Il corsivo resiste alla logica della prestazione immediata: non produce testi perfetti, non è facilmente standardizzabile, porta con sé le tracce di chi scrive. Ogni grafia è unica, riconoscibile, irripetibile. In questo senso, esso introduce una dimensione di singolarità che contrasta con l’omogeneizzazione dei caratteri digitali.
Ma è proprio qui che emerge l’ambiguità della sua candidatura a patrimonio UNESCO perché tutelare una pratica significa anche istituzionalizzarla, fissarla, rischiando di svuotarla della sua vitalità. Se il corsivo viene trasformato in un oggetto museale, in una competenza da preservare per decreto, si corre il pericolo di neutralizzarne la forza critica. La domanda allora diventa: come salvaguardare un gesto senza imbalsamarlo?
Una possibile risposta sta nel considerare il corsivo non come un obbligo, ma come una possibilità. Non come una norma da imporre, ma come uno spazio di esperienza da offrire e, in questo senso, la sua tutela potrebbe assumere un significato profondamente politico: difendere il diritto alla lentezza, all’imperfezione, all’apprendimento non immediatamente produttivo. Il corsivo diventa così uno spazio di esperienza in cui il tempo della scrittura non coincide con la sua sola funzione comunicativa, ma si apre a una dimensione formativa, relazionale e simbolica.
In ambito artistico, questa dimensione gestuale e incarnata non è estranea: molte pratiche contemporanee hanno rimesso al centro il corpo come luogo di conoscenza, il gesto come archivio vivente, l’azione come forma di pensiero. Dalla performance alla scrittura espansa, dall’arte relazionale alle pratiche tessili e manuali, il sapere non è mai disincarnato, ma passa attraverso ripetizioni, errori, apprendistati informali. In questa prospettiva, il corsivo dialoga implicitamente con una genealogia di pratiche che rifiutano la smaterializzazione totale del segno e rivendicano il valore politico del fare.
Imparare a scrivere in corsivo significa riconoscere che il sapere non si trasmette solo attraverso contenuti, ma attraverso forme. In questo quadro, la candidatura UNESCO può essere letta non tanto come una difesa del passato, quanto come un’occasione per ripensare il presente.
La questione, dunque, non è stabilire una gerarchia tra il corsivo e altre modalità di scrittura, né difenderne una presunta superiorità. Ciò che viene chiamato in causa è piuttosto una scelta culturale: quali pratiche riteniamo ancora significative al punto da volerle trasmettere, e quali accettiamo di lasciare indietro senza nemmeno interrogarci sulle conseguenze.

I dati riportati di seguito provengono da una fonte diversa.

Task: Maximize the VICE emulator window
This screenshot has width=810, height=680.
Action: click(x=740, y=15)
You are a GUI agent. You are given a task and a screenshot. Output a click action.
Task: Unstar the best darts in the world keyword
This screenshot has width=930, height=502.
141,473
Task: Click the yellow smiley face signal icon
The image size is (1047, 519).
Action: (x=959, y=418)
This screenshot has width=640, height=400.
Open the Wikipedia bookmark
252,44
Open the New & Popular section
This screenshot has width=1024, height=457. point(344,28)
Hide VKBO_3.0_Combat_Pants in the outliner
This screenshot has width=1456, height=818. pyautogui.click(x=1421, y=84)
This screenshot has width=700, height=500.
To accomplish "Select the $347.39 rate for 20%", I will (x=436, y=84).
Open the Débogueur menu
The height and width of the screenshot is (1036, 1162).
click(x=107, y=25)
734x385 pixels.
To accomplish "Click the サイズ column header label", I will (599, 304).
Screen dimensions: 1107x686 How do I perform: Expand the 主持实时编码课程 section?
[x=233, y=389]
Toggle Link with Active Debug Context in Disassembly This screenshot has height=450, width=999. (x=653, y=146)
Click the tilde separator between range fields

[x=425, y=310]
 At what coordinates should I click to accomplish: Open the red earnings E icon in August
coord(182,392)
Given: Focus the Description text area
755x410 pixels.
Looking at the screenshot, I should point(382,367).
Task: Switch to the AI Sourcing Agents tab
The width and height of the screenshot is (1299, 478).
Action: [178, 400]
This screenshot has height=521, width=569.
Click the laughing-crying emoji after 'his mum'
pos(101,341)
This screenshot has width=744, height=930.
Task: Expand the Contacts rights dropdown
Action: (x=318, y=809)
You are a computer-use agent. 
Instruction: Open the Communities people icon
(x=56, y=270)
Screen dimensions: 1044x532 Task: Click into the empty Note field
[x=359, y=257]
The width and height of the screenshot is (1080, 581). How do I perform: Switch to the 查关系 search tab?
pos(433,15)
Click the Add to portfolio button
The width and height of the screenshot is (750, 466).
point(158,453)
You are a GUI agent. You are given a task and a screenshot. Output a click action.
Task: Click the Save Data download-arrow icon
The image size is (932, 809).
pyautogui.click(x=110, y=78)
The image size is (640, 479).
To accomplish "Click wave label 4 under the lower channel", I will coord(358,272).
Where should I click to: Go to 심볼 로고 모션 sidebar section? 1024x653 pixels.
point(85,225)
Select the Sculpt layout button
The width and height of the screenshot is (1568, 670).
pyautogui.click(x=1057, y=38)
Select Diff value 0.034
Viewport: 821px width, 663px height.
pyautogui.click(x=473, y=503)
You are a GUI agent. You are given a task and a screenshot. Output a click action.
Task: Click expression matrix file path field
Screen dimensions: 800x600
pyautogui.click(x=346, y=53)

Se la sua tutela si riduce a una celebrazione del passato, a un’idea di cultura intesa come deposito di forme da conservare intatte, allora il rischio è quello di scivolare in una nostalgia sterile, più rassicurante che critica. Ma se, al contrario, il corsivo viene assunto come un gesto critico, allora la sua salvaguardia può trasformarsi in un atto radicalmente contemporaneo.